God did not save Jacob from mental anguish by showing him in a dream when he was a child that he is his chosen one, in a similar way that he later did to Joseph. Then Jacob would take God for granted in his life and perhaps forget him. Possibly his faith would not pass the test described earlier. Jacob reaped what he sowed, he used deception and coercion to achieve his goals and now he was manipulated himself by his uncle and forced into choices like taking a wife he didn’t want. However the claim by many interpreters of Jacob's story, that God sent him one like him, his uncle Laban, to discipline him, is completely wrong. Laban was very different from Jacob. He was not a man of God. He loved only himself and had injustice in his blood. He knew about the God of Abraham, and he knew that he was superior to his gods, but he didn’t care. (Genesis 30:27, 31:29). Even when the true God of Jacob spoke in Laban's sleep, Laban immediately insisted on taking his gods, his idols from Jacob who fled his land. When God spoke to Laban, he did not introduce himself to him, because even if he did, Laban would be indifferent. “And God came to Laban the Syrian in a dream by night, and said unto him, Take heed that thou speak not to Jacob either good or bad” (Genesis 31:24). God himself followed His rule not to give the holy to the dogs and the pearls to the pigs (Matthew 7:6). How is it possible for God himself to speak to you and not be interested in learning anything more about him?
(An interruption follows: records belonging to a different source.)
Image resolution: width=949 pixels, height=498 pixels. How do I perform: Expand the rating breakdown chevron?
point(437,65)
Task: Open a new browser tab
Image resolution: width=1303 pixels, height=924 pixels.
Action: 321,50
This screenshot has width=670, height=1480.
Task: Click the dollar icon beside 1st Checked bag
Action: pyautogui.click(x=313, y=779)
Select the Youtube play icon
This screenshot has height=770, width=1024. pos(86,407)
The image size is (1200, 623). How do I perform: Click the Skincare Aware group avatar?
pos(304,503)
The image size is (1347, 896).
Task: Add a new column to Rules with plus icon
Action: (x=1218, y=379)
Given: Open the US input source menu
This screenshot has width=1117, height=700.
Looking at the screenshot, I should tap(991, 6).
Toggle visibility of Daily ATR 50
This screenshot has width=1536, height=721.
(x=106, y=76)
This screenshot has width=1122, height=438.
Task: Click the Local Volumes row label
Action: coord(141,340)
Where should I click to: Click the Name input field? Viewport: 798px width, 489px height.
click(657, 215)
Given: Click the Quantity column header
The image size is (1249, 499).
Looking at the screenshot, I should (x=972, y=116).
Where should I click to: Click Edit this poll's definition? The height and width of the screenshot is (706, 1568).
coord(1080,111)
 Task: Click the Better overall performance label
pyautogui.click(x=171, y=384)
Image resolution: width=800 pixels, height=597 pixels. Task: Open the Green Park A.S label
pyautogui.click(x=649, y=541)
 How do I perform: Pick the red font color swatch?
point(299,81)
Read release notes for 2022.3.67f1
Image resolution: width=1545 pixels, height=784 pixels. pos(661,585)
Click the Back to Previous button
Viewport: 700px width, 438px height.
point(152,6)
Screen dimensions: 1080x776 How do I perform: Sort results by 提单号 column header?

The way God worked in Jacob was to make his life miserable under the free will of his selfish uncle to teach him a lesson. In walking with God you do the will of God and you don’t follow the methods of the world, like coercing, stealing and deceiving as in the case of Jacob. For this reason he needed to be disciplined for years to become the vessel God wanted. God has the first say in how the believer's life will be and when he will be blessed. This is because knows more than any man how to make people happy and blessed. I recall parts of the Lord’s Prayer: “Father which art in heaven… Thy kingdom come. Thy will be done, as in heaven, so in earth… And forgive us our sins; for we also forgive every one that is indebted to us. And lead us not into temptation; but deliver us from evil” (Luke 11:2-4). In Matthew 6:31-33 Jesus said “Therefore take no thought, saying, What shall we eat? or, What shall we drink? or, Wherewithal shall we be clothed? (For after all these things do the Gentiles seek:) for your heavenly Father knoweth that ye have need of all these things. But seek ye first the kingdom of God, and his righteousness; and all these things shall be added unto you.” You can’t disconnect the blessing you expect, from God’s righteousness or justice. Seek the kingdom of God and His justice is a more suitable translation from Greek to English. The Greek word dikeosini has both meanings, justice and righteousness. Jacob should have sought the blessing of God the honorable way from the very start.